While we agree with the circuit judge that venue over Farm Bureau’s declaratory-judgment action is proper in Pulaski County under section 16-55-213(D), we disagree with his conclusion that venue is also proper in Pulaski County under Arkansas Code Annotated section 23-79-204.5 Section 23-79-204 reads:

(a) An action brought in this state by or in behalf of the insured or beneficiary against an insurer as to a loss occurring or benefits or rights provided under an insurance policy or annuity contract shall be brought in either:
(1) The county in which the loss occurred, or the insured died, in the case of life insurance; or
(2) The county of the insured’s residence at the time of the loss or death.

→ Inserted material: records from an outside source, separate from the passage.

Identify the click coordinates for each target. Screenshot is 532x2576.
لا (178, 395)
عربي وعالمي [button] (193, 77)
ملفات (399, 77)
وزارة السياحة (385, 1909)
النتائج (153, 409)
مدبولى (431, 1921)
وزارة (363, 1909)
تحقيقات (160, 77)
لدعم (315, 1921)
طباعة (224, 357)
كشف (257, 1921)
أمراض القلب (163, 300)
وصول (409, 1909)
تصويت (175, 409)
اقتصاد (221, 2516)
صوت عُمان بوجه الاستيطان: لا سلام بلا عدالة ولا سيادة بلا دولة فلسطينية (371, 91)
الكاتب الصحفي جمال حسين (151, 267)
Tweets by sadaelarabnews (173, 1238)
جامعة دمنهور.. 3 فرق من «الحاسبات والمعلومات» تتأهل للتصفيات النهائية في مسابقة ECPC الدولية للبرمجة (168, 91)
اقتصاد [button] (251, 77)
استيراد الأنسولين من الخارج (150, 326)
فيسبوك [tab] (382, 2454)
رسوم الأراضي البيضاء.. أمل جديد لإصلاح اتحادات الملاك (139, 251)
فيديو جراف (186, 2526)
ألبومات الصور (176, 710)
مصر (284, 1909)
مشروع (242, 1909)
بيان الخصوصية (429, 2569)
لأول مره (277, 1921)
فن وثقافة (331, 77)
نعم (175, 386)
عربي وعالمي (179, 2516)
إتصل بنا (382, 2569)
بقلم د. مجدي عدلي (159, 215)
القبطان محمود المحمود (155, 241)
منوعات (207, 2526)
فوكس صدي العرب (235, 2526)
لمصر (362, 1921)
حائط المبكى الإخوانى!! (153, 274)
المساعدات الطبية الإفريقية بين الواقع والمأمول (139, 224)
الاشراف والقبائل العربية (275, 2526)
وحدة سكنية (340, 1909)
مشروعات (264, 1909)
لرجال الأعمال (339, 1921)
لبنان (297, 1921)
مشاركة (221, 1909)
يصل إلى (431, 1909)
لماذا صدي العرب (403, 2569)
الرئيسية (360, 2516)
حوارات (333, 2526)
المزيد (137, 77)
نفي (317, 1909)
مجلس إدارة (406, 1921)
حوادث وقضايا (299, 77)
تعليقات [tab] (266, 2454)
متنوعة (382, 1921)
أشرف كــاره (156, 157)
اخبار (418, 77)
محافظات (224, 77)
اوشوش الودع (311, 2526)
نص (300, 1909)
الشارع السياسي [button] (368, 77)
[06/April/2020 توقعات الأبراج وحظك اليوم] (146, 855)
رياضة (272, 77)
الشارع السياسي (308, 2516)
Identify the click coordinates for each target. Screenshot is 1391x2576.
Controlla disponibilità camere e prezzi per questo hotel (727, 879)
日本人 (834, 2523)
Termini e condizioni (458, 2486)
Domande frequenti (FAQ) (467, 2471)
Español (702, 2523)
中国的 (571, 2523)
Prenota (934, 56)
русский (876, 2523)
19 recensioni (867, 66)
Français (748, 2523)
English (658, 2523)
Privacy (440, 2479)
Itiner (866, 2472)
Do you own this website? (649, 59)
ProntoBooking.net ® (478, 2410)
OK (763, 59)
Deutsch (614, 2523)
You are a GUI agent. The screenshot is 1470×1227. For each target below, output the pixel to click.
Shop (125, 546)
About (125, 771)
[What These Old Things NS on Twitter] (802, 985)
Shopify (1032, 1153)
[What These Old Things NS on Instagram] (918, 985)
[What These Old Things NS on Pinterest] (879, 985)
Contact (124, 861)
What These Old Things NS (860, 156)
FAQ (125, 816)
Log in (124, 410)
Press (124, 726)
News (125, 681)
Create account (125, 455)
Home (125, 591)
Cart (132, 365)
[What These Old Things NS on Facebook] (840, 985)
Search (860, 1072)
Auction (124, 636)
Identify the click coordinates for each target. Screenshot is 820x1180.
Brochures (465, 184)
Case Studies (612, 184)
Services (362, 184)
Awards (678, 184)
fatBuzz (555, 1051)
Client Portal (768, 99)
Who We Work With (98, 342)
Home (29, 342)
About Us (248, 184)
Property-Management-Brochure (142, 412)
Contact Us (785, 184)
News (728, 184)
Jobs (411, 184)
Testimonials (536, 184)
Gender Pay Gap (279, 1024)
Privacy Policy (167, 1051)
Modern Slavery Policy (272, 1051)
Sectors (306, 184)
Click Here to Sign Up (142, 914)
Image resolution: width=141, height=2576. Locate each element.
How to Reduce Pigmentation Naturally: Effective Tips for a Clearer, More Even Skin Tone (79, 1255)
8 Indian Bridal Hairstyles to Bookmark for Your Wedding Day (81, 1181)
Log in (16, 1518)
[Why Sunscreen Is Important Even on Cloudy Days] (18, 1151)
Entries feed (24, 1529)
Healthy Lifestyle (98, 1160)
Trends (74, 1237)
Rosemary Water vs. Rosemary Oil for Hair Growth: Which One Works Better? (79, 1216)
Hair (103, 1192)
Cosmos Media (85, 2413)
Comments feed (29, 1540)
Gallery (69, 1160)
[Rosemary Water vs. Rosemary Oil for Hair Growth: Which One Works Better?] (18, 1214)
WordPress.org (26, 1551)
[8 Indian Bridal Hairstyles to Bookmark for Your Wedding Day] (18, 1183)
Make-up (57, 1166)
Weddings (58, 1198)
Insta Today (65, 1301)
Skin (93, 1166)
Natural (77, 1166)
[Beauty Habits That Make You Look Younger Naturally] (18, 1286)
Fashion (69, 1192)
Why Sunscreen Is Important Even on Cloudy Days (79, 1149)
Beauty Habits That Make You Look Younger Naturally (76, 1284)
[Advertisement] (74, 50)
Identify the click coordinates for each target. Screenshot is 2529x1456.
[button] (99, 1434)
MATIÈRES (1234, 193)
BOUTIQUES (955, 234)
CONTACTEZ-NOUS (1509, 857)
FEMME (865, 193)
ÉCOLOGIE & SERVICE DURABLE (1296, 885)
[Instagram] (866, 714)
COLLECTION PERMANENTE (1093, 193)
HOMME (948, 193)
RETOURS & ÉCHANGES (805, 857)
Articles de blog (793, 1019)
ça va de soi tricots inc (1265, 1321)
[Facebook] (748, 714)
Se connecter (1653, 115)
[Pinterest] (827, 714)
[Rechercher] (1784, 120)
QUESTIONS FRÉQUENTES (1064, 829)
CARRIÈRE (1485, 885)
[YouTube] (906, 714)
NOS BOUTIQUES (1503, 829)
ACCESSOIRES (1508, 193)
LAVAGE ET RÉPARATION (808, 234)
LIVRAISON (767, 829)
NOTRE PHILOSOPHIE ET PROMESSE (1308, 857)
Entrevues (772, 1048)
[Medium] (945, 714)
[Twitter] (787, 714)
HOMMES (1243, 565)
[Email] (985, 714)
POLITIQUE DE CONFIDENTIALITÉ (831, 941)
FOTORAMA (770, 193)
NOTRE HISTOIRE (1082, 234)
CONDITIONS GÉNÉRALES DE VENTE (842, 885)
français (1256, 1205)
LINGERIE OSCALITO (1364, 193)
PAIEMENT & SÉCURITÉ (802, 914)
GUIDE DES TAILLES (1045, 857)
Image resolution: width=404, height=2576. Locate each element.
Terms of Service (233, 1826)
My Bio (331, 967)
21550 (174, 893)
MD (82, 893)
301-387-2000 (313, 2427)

Ark.Code Ann. § 23-79-204 (Repl.2004).

By its plain terms, section 23-79-204 applies to “an action brought in this state by or in behalf of the insured or beneficiary against an insurer.” Construing section 23-79-204 just as it reads, giving the words their ordinary and usually accepted meaning in common language, (see, e.g., Great Lakes Chem. Corp. v. Bruner, 368 Ark. 74, 243 S.W.3d 285 (2006)), it is clear that the statute does not apply to a declaratory-judgment action brought by an Ininsurance company against an insured. Such a construction would be contrary to the statute’s plain language. Hence, section 23-79-204 has no relevance to the action filed by Farm Bureau in Pulaski County.

Because we hold as we do, it is unnecessary for us to address the other issues raised by Farm Bureau for reversal. We reverse the order of the circuit judge and remand the case with instructions to the circuit judge to vacate the order of transfer and for further proceedings.

*298Reversed and remanded. Petition for writ of certiorari moot.

BOWEN, J., not participating in final opinion.